(Selected text):
This repository is an API-based solution enabling users to register and execute workflows seamlessly by integrating with the REANA execution system. It also offers the capability to capture and visualize data provenance of the workflow executions, based on the W3C-PROV standard.
The project consists of three key components:
- FastAPI: Core component enabling RESTful API interactions with the platform.
- Keycloak: Authentication and access control system ensuring secure user authentication and user grouping
- MySQL Database: Database system serving as the backend for efficient data storage and retrieval.
All three components are deployed in a dockerized environment in order to ensure scalability, portability, and ease of management.
This work assumes a platform and core components in line with the architecture specified as part of the HEurope project AI4Europe.
- User authentication using keycloak
- Workflow registration (CWL workflows are currently supported).
- Integration with REANA system to execute previously registered workflows.
- CRUD operations both for registered and executed workflows.
- Data provenance for workflows executed within the REANA framework.
- Visualization of data provenance by generating graph-based PNG representations, allowing for clear and intuitive exploration of workflow dependencies and data flow.
Linux / macOS
Python version >= 3.10 (preferably 3.10)

(Source material):
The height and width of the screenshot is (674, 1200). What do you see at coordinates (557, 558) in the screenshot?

--

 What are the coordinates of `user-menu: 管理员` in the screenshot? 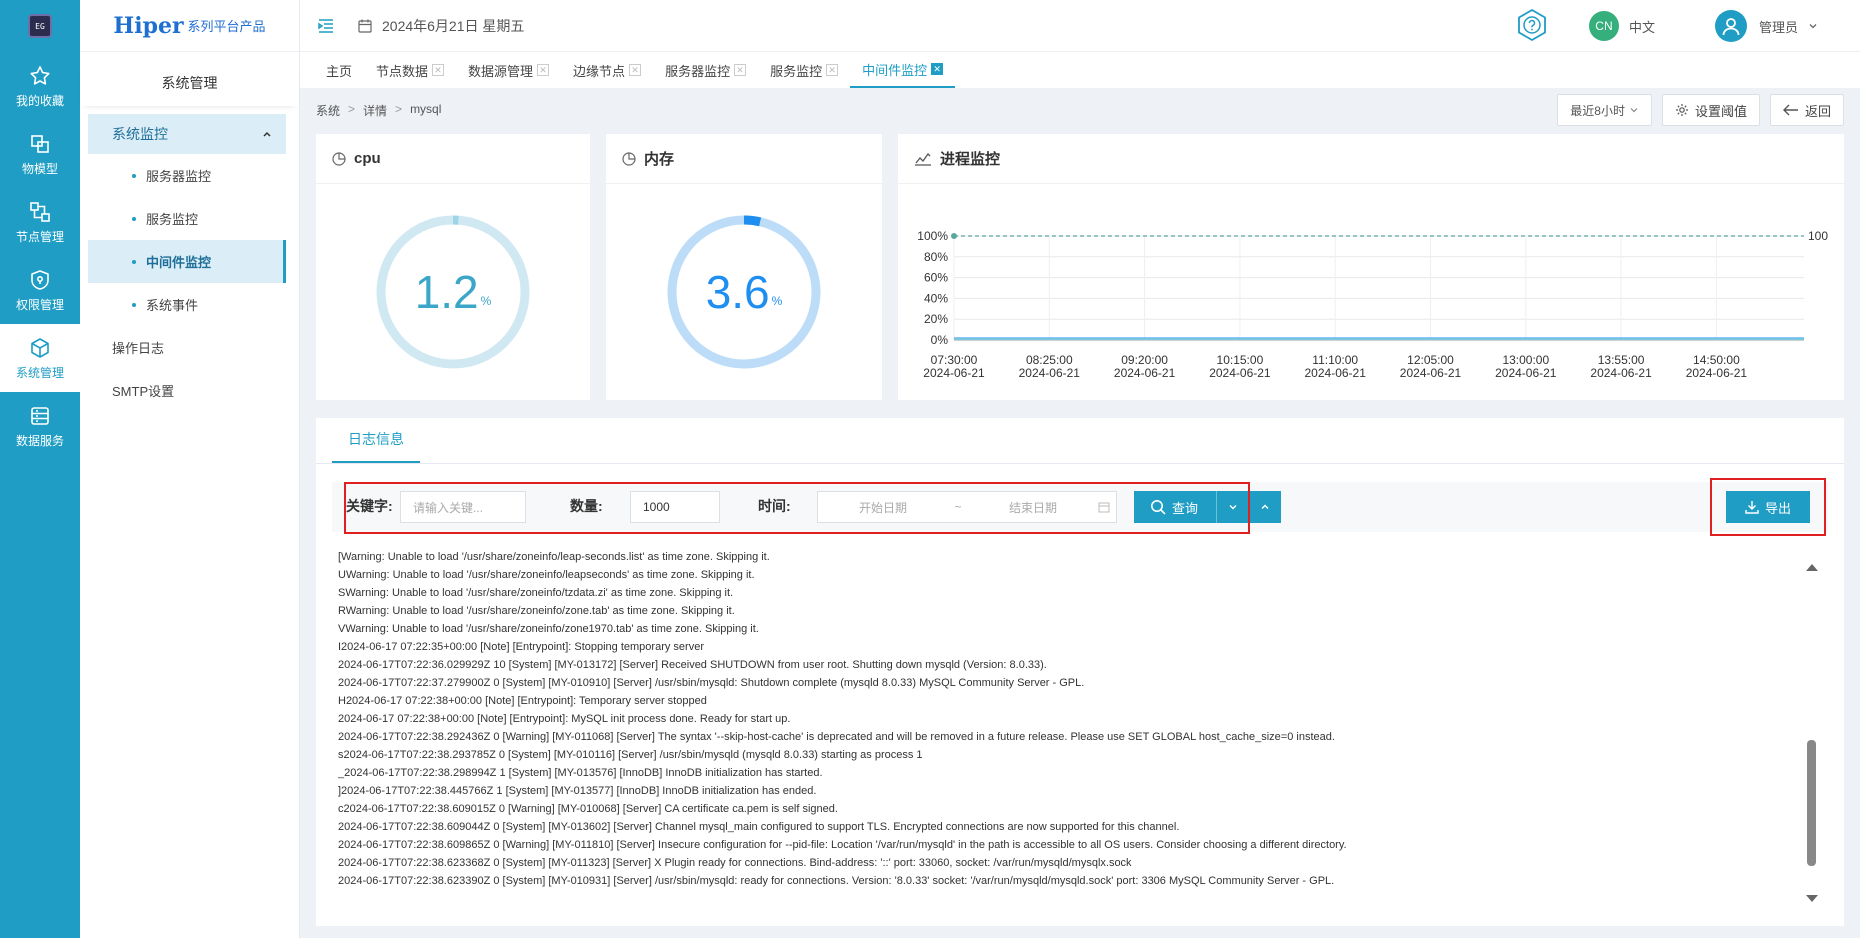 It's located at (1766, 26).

---

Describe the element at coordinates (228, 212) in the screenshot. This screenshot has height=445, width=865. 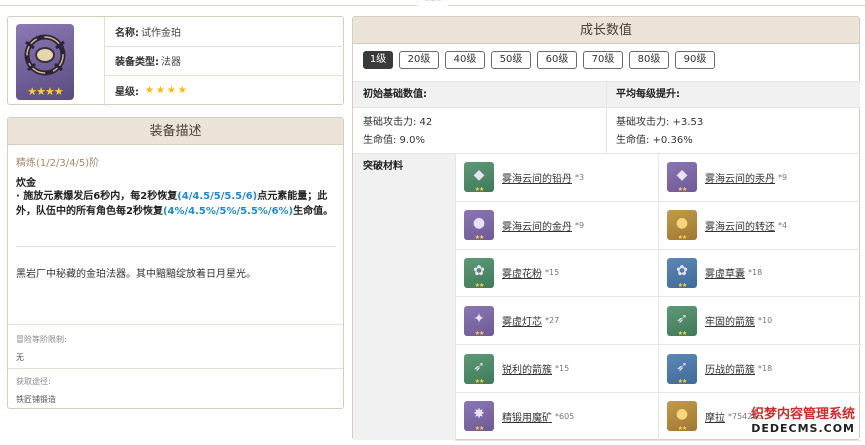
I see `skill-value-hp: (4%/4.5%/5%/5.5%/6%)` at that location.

(Problems and tasks):
1. According to the workflow platform description, which standard is the captured data provenance based on?
2. Extract from the workflow platform description everything from "This work assumes" down to "3.10 (preferably 3.10)".
Work only from the workflow platform description, not the lines.

(Solutions to the problems):
1. The W3C-PROV standard.

2.
This work assumes a platform and core components in line with the architecture specified as part of the HEurope project AI4Europe.
- User authentication using keycloak
- Workflow registration (CWL workflows are currently supported).
- Integration with REANA system to execute previously registered workflows.
- CRUD operations both for registered and executed workflows.
- Data provenance for workflows executed within the REANA framework.
- Visualization of data provenance by generating graph-based PNG representations, allowing for clear and intuitive exploration of workflow dependencies and data flow.
Linux / macOS
Python version >= 3.10 (preferably 3.10)